AUTHOR=Santaterra Vanessa Araujo Gomes , Fiusa Maiara Marx Luz , Hounkpe Bidossessi Wilfried , Chenou Francine , Tonasse Wouitchekpo Vincent , da Costa Loredana Nilkenes Gomes , Garcia-Weber Diego , Domingos Igor de Farias , Lima Franciele de , Borba-Junior Ivanio Teixeira , Araújo Aderson da Silva , Lucena-Araújo Antonio Roberto , Bezerra Marcos André Cavalcante , dos Santos Magnun Nueldo Nunes , Costa Fernando Ferreira , Millán Jaime , De Paula Erich Vinicius TITLE=Endothelial Barrier Integrity Is Disrupted In Vitro by Heme and by Serum From Sickle Cell Disease Patients JOURNAL=Frontiers in Immunology VOLUME=11 YEAR=2020 URL=https://www.frontiersin.org/journals/immunology/articles/10.3389/fimmu.2020.535147 DOI=10.3389/fimmu.2020.535147 ISSN=1664-3224 ABSTRACT=

Free extracellular heme has been shown to activate several compartments of innate immunity, acting as a danger-associated molecular pattern (DAMP) in hemolytic diseases.
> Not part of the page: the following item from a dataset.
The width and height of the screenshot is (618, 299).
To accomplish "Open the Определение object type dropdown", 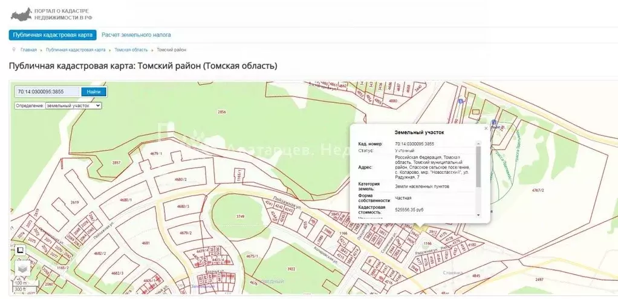I will [74, 106].
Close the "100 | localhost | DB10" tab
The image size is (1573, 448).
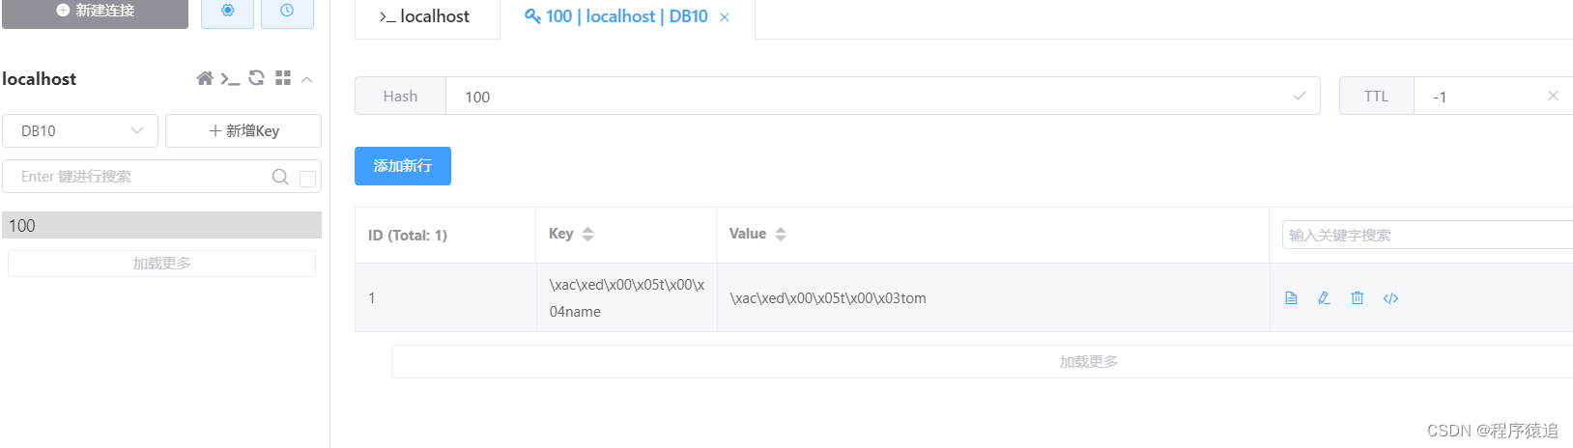[725, 17]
Although localized endothelial barrier (EB) disruption is an important part of inflammation that allows circulating leukocytes to reach inflamed tissues, non-localized/deregulated disruption of the EB can lead to widespread microvascular hyperpermeability and secondary tissue damage. In mouse models of sickle cell disease (SCD), EB disruption has been associated with the development of a form of acute lung injury that closely resembles acute chest syndrome (ACS), and that can be elicited by acute heme infusion. Here we explored the effect of heme on EB integrity using human endothelial cell monolayers, in experimental conditions that include elements that more closely resemble in vivo conditions. EB integrity was assessed by electric cell-substrate impedance sensing in the presence of varying concentrations of heme and sera from SCD patients or healthy volunteers. Heme caused a dose-dependent decrease of the electrical resistance of cell monolayers, consistent with EB disruption, which was confirmed by staining of junction protein VE-cadherin. In addition, sera from SCD patients, but not from healthy volunteers, were also capable to induce EB disruption. Interestingly, these effects were not associated with total heme levels in serum. However, when heme was added to sera from SCD patients, but not from healthy volunteers, EB disruption could be elicited, and this effect was associated with hemopexin serum levels. Together our in vitro studies provide additional support to the concept of heme as a DAMP in hemolytic conditions.